Developing Telecoms has championed the cause of mobile telephony since the day it was first published, believing that fixed-line had come to the end of its useful life. Well, fixed-line is not going down without a fight. In Kenya, where mobile payments are proving highly successful, a new fixed-line system has been introduced: any such call that fails because the wire has been cut is now diverted to other fixed-line lines which are operating.

Telkom Kenya Ltd (TKL) experienced a monopoly for a long time before mobile entered the scene - and it was clear that KTL is fighting to keep its customers. GSM is a real challenge and, if that is not enough, TKL is convinced that its lines are being physically vandalised, a form of what it calls corporate sabotage.

The new system works on the idea of call forwarding if the line is cut. At this point, the call is directed immediately and automatically to the GSM or CDMA line. There will be no additional charges for any fixed-line customer wishing to make use of this new facility. Billing will be subject to the rates of the original fixed line.

Telkom Kenya CEO Mickael Ghossein stresses that the back-up (known as redundancy) will be available to post-paid residential, SME and corporate clients: “Customers with multiple lines can also have limited redundancy through Orange Fixed Plus or through installation of mobile SIM boxes.”

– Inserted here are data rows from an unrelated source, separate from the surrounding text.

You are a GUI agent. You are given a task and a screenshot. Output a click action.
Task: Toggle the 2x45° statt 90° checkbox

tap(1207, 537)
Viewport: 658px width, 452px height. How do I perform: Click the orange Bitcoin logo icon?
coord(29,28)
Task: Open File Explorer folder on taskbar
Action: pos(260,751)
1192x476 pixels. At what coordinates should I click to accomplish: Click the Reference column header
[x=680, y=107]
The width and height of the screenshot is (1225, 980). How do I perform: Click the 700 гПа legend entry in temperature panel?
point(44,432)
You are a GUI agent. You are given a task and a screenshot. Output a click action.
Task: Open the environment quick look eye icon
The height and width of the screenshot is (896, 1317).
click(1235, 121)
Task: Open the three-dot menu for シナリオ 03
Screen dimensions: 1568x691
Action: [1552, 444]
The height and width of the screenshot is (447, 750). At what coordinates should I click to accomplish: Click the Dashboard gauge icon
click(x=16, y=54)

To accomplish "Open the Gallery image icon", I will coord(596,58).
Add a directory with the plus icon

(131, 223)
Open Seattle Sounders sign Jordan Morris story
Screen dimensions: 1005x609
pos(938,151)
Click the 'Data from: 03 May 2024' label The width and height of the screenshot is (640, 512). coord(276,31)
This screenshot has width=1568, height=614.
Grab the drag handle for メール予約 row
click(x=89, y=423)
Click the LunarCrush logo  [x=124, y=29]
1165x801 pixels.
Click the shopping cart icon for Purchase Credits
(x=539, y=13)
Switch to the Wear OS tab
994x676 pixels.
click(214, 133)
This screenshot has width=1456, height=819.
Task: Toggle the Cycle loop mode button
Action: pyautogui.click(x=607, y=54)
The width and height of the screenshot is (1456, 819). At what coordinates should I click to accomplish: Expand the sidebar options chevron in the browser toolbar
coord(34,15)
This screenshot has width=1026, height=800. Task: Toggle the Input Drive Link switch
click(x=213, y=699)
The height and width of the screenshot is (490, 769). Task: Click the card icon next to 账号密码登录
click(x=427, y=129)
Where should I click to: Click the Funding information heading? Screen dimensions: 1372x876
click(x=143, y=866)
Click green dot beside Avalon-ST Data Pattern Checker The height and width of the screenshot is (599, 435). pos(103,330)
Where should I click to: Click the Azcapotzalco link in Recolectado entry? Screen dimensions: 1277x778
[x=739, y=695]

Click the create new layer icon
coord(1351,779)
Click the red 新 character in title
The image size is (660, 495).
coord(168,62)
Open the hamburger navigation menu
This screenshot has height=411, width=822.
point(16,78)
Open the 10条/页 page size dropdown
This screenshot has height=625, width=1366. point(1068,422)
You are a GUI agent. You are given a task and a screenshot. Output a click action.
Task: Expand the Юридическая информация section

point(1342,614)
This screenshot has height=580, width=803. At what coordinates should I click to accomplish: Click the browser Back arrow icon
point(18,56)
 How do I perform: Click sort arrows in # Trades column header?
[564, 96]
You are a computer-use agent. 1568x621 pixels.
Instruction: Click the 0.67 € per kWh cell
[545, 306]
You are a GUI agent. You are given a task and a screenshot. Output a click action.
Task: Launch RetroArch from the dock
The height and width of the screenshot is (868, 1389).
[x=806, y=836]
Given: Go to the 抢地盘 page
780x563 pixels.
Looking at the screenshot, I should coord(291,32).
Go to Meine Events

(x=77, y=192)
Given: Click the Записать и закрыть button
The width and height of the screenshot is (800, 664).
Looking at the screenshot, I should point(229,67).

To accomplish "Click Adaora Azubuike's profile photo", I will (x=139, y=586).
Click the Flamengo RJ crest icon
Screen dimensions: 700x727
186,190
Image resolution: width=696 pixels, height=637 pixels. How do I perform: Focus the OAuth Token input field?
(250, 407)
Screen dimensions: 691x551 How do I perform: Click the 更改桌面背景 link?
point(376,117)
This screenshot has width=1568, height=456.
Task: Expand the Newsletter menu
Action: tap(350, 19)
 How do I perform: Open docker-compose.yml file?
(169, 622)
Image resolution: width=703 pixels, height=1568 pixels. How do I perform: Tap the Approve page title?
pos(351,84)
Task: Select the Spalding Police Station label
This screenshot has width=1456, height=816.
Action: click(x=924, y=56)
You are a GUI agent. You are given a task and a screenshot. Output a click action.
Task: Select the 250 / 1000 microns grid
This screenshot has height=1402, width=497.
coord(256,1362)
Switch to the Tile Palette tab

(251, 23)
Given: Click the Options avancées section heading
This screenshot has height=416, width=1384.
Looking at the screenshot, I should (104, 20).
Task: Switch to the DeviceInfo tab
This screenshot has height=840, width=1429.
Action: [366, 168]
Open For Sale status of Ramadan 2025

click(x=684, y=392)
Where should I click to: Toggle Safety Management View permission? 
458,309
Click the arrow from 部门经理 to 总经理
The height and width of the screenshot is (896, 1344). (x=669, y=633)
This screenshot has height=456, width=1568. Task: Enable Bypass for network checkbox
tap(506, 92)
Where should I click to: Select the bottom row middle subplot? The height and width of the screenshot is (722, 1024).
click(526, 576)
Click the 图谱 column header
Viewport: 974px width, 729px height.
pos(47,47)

Last October KTL commissioned a Voice Virtual Private Network (VVPN) to enable the technology needed for the new function. The upgrading necessary cost nearly US$700 million, just part of last year’s US$104 million infrastructure improvements. KTL also intends, by the end of this June, to provide voice and data (double play) and voice, data and video (triple play) via its fixed-line system.

Regarding the sabotage allegations, rival firms have been exchanging claims of sabotage. Mickael Ghossein has stated that losses and expenses incurred directly by the sabotage run to almost US$33 million over the past year alone. This year, he warns, these costs might more than double “given the sensitivity and importance of the installations where such cable cuts have occurred...Vandalism is now taking both a corporate sabotage and national security erosion angle. Now, these two angles can only be fuelled by well collaborated individuals or institutions.”